Après avoir nié en bloc, l'Arabie Saoudite a finalement reconnu samedi que l’éditorialiste du Washington Post et opposant au Prince héritier saoudien était bien mort dans le consulat d’Istanbul. Si l'occident ne se contente pas de la version saoudienne, le monde arabe soutien Mohammed Ben Salmane.

Pour le monde arabe, difficile de ne pas soutenir le prince Ben Salmane, empêtré dans l'affaire Khashoggi
Pour le monde arabe, difficile de ne pas soutenir le prince Ben Salmane, empêtré dans l'affaire Khashoggi © AFP / Karim SAHIB

Selon les autorités saoudiennes, Jamal Khashoggi serait mort "dans une rixe". "Pas convaincant", pour l'Allemagne et la France. "Mensonge" pour Donald Trump. L'occident ne croit pas à la version saoudienne alors que la Turquie continue l'enquête à la recherche du corps du journaliste et que le président Erdogan a répété, dimanche, que son pays dirait tout ce qu'il sait sur cette affaire. 

Communiqués et interventions

La Jordanie, l’Égypte, Bahreïn, les Émirats Arabes Unis, le sultanat d’Oman, le Koweit, l’Autorité palestinienne et même la Ligue Arabe ou l’organisation de la conférence islamique : le monde arabe sunnite fait bloc derrière l’Arabie Saoudite. Pas question de se mettre à dos la puissance régionale, dont les pétrodollars arrosent toute la région depuis des décennies et dont la stabilité est capitale face à au grand rival chiite : l’Iran.  
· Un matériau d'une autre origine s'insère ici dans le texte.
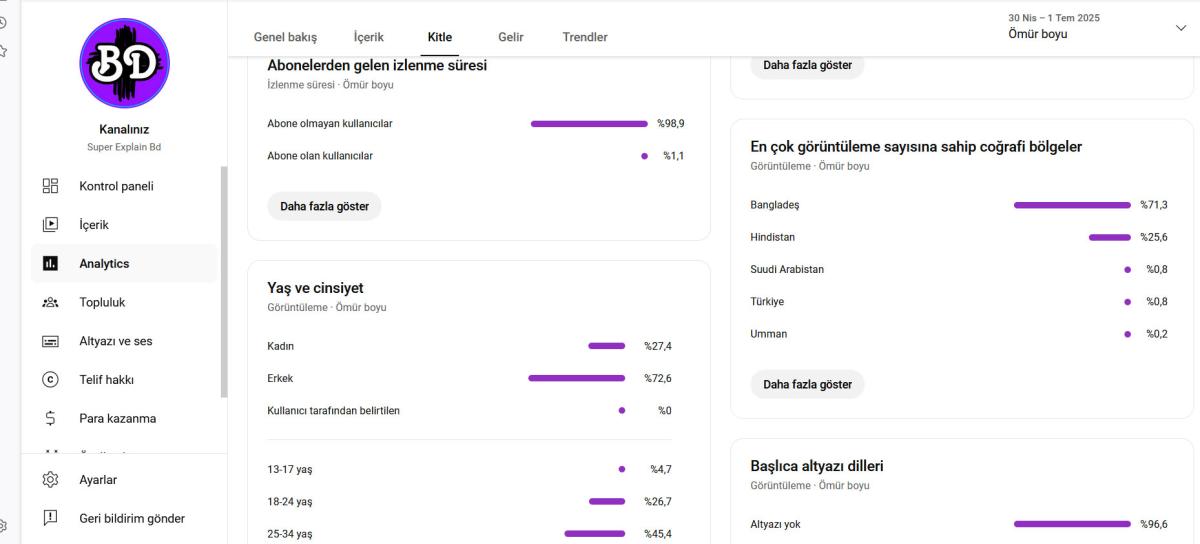Expand the Ömür boyu date range dropdown
This screenshot has height=544, width=1200.
pyautogui.click(x=1096, y=27)
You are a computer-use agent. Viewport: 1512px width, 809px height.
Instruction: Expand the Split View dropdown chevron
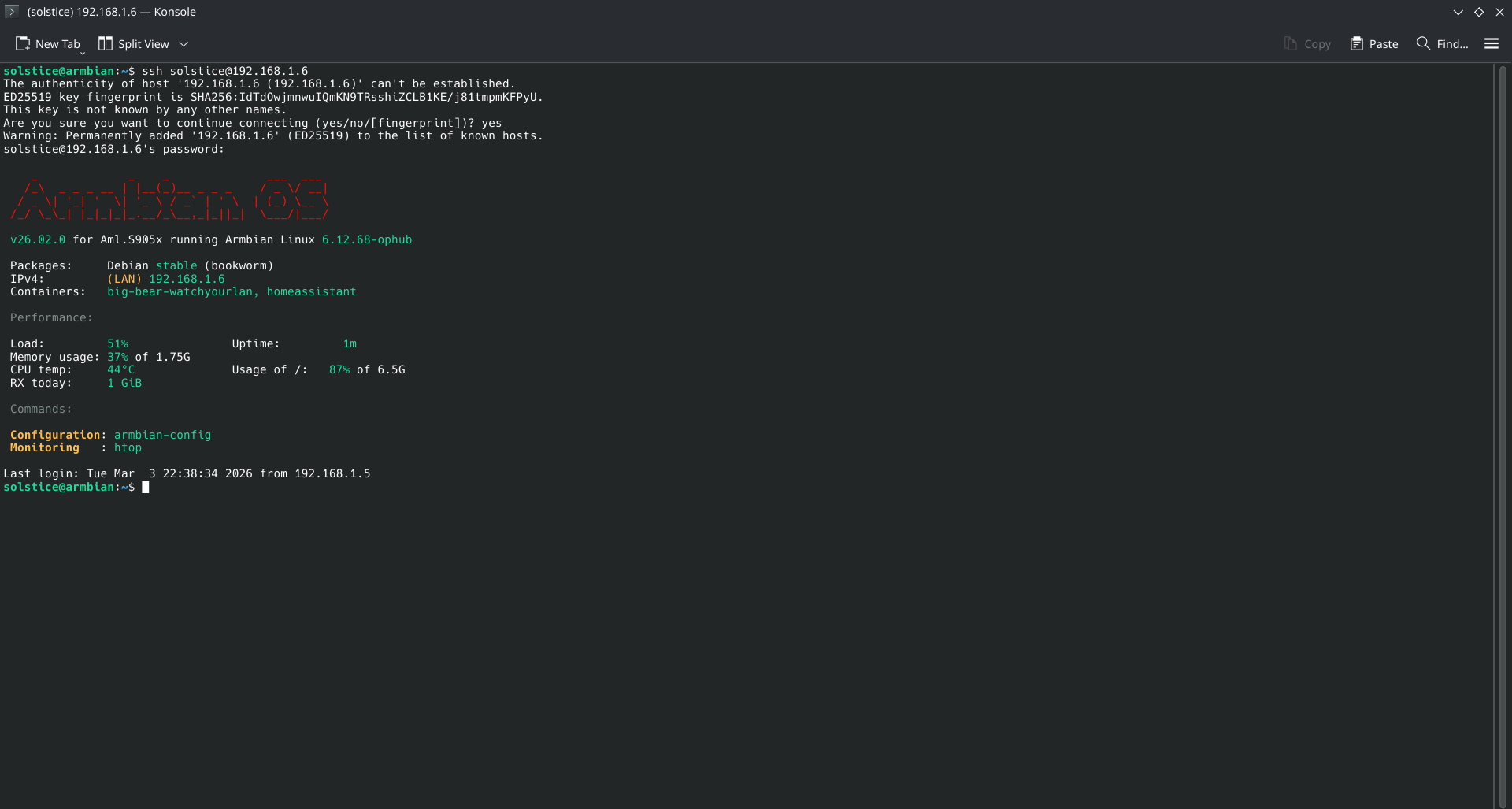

Communiqué des agences de presse nationales, intervention de responsables politiques, voir même d’autorités religieuses, tous les canaux ont été déployés ce week-end pour venir à la rescousse de Ryad. Tantôt pour légitimer les arrestations "courageuses et décisives" annoncées par les autorités saoudiennes, tantôt pour juger ces actions "conformes à la loi islamique", tantôt pour dénoncer une campagne de dénigrement et de chantage, ou des rumeurs colportées par des médias. Les plus zélés sont même allés jusqu’à saluer le sens de l’État de droit, de la justice et des valeurs qui animent le royaume saoudien, qui n’a pourtant cessé de changer de version. 

"Erreur monumentale"

_"On ne mord pas la main qui nous nourrit"_, résume un journaliste libanais, en soulignant que, même en occident, les contrats d’armement faramineux, la crainte de voir le baril de pétrole s’envoler et l’importance géostratégique de l’Arabie Saoudite font tergiverser les dirigeants. 

En attendant, nombre de responsables politiques ou patrons de multinationales occidentaux boycotteront le Forum international de Ryad qui commence mardi et qui était censée être la vitrine de la modernisation de l’Arabie Saoudite sous l’impulsion du prince hériter. Et le ministre saoudien des affaires étrangères a encore essayé dimanche de déminer, dans une interview à la chaîne américaine Fox news : "Le prince hériter n’était pas informé, l’opération n’a pas été autorisé par le pouvoir, c’est une erreur monumentale, aggravée par la tentative de le cacher".